Have you ever embarassed the heck out of your parents or have your kids embarassed the heck out of you.
I can't believe I am telling you all this but oh well you already know I lived in a car LOL
So when I was little I got into the tissue box. I was having fun pulling out all the tissues till a found a prize at the bottom of the box! You know like in the cereal box! I was so excited but I could not get the wrapper open so I went outside to get my neighbor (a 17 yr old boy) I was like 7 well before I got to him I got it open and it was a balloon!!! I was so excited I ran up to hiom and asked him to blow it up. Then my mom came running after me. I was like look mom I found a balloon!!!!! She took the balloon said sorry to the the boy and took me home. I never understood till years ago when she told me it was a condom!
I was a pretty good child. I did have Ruthie embarrass the heck out of me once or twice. One includes a talkative little girl, a really bad stomach ache, and a nice big crowded public bathroom! Do you understand????
ETA- Guess you found their stash huh?
I thought I would tell you one about my brother. Can you tell I bored.
Well my mom is mexican but my dad is german. So half of us look like me and the other half have red hair and freckles. Everyone thinks we were two familys but no just one. Well my brother is a red head very white skin. We were at at store and my brother wanted a toy well my mom said no so my brother yells at the top of his lungs SHE'S NOT MY MOM! I was little so I don't remember all of it but I do remember my mom pulling out her wallet to some store people. Oh my poor mom LOL
OH Tia, your poor mom.
I honestly can't remember any stories, but I am sure I embarrassed my parents on more than one occasion.
Patrick so far has not embarrassed me, in public, but I will tell you guys this story, because if you have kids who have been through potty training you will understand.
I was sitting on the toilet doing my business and he was sitting on his. Well he didn't go so he stood up as I was standing up. He looks in the our toilet and says "Mommy go pee pee in the potty. Good Job Mommy"
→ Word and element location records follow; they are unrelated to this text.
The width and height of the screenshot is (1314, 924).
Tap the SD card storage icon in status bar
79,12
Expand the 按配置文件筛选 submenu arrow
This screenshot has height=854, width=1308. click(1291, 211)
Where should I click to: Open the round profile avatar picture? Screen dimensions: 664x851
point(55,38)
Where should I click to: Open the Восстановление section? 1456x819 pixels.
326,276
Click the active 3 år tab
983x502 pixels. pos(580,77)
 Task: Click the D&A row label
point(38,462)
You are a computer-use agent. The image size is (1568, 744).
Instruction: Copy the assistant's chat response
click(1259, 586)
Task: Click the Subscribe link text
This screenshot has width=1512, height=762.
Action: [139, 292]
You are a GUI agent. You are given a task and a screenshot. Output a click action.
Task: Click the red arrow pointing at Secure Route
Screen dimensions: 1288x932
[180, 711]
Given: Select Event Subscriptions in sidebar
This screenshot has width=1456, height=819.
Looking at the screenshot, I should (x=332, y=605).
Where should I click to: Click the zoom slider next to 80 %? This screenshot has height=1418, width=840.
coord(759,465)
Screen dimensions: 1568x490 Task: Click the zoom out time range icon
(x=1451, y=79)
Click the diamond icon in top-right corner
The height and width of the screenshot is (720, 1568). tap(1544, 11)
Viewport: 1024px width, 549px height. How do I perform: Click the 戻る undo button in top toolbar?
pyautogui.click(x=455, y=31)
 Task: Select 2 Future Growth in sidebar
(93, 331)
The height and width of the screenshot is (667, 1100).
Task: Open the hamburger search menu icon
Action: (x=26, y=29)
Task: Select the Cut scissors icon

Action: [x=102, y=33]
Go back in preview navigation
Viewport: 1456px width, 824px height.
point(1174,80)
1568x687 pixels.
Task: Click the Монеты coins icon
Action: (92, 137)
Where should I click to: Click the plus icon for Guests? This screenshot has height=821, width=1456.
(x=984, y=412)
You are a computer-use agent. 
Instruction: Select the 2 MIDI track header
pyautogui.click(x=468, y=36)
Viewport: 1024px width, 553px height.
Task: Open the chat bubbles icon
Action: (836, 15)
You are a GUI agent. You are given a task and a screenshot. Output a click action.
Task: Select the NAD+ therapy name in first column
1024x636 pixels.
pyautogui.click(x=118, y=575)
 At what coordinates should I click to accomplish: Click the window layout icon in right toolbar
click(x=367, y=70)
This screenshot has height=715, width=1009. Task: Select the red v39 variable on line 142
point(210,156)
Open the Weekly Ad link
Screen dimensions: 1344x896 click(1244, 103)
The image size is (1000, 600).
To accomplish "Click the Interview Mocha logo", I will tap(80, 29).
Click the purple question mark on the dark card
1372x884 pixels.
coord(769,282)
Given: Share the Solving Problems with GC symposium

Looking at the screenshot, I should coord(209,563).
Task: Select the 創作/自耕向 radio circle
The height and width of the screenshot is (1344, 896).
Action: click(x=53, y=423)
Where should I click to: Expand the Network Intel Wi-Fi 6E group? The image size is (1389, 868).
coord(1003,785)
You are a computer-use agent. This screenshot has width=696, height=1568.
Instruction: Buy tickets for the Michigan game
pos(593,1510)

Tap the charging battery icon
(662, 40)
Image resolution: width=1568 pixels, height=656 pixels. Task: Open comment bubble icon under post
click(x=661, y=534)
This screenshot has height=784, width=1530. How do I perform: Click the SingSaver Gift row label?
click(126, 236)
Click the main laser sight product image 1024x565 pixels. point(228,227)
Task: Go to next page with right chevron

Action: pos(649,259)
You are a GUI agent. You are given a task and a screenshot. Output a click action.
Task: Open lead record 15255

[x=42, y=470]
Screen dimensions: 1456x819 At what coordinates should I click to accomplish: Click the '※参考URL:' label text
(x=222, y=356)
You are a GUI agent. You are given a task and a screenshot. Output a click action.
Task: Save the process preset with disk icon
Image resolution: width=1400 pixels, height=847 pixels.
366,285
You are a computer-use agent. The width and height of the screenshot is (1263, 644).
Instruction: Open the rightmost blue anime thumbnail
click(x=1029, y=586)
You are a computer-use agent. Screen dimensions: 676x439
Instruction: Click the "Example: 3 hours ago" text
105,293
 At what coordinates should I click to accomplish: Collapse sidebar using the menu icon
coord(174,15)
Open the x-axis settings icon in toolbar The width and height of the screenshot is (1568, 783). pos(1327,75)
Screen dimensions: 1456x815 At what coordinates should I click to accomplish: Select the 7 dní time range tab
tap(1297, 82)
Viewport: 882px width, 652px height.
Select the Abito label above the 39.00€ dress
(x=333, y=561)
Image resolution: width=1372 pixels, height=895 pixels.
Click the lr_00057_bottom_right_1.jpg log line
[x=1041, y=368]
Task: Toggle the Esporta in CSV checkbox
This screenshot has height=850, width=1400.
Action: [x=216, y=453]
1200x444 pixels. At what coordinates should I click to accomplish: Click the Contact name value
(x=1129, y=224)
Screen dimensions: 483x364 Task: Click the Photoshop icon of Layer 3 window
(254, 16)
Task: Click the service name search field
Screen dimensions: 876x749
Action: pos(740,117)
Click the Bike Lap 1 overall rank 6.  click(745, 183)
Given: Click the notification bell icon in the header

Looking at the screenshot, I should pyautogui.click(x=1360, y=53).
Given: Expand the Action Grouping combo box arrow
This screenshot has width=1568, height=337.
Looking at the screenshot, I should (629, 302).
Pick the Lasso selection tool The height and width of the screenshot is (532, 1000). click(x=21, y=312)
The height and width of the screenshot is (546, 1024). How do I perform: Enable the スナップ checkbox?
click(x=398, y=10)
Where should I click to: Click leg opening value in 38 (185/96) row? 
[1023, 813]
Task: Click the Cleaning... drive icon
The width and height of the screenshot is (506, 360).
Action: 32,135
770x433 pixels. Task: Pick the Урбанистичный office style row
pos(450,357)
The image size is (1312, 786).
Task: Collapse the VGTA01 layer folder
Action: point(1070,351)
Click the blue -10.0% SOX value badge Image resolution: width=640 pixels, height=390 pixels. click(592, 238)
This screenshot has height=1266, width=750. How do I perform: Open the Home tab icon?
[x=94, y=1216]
Bathrooms seem to be the common issue here. While at Target the other day I had to stop and pee. It was pretty busy and TJ of course has to start a running commentary. " Mommy go potty. No big brown in pants. Mommy, that your peepee? Mommy little peepee. Ewww! Yuck! Nasty! Wash hands mommy. I help you." You could hear the snickers.
Those are too funny! I can't think of anything in public, but my mom always tells this story and it's cute - My sister and I were sitting at the table talking one day, I was about 5 and my sister was 7 ... my sister said to me that she heard that Santa Claus didn't exist, and neither did the Easter bunny - and did I know that the tooth fairy was really mom and dad? I apparently looked at her with disgust and said "Well I KNOW that's not true! Mom and dad are too cheap to pay us for our teeth, so there MUST be a tooth fairy" ... hehehe
This loses translation without "the voice"... but my brother and I liked to roam Walgreens. My brother would walk up to people and get very close to them and start talking with a weird inflection... "Hi. My name's Bob. Would you be my friend? Etc." I'd then run up and apologize and then chide "Bob" that mom said the nice medicine men were almost ready with his happy pills.
He also liked to kick bumpers as people were backing out and then yell like he was hit by a car. He'd then laugh and laugh and mom would turn purple and drag him to the car vowing to kill him.
I'm not sure I remember ever embarrassing my parents. I was TERRIBLY shy as a young child and never spoke out in stores or at church, or anywhere. So, if anything I embarrassed them for not talking. My 2nd grade teacher called my parents to conference with her b/c she was scared I was mute!! Ha!!! I outgrew that! I talk all the time and have even done some public talks about adoption!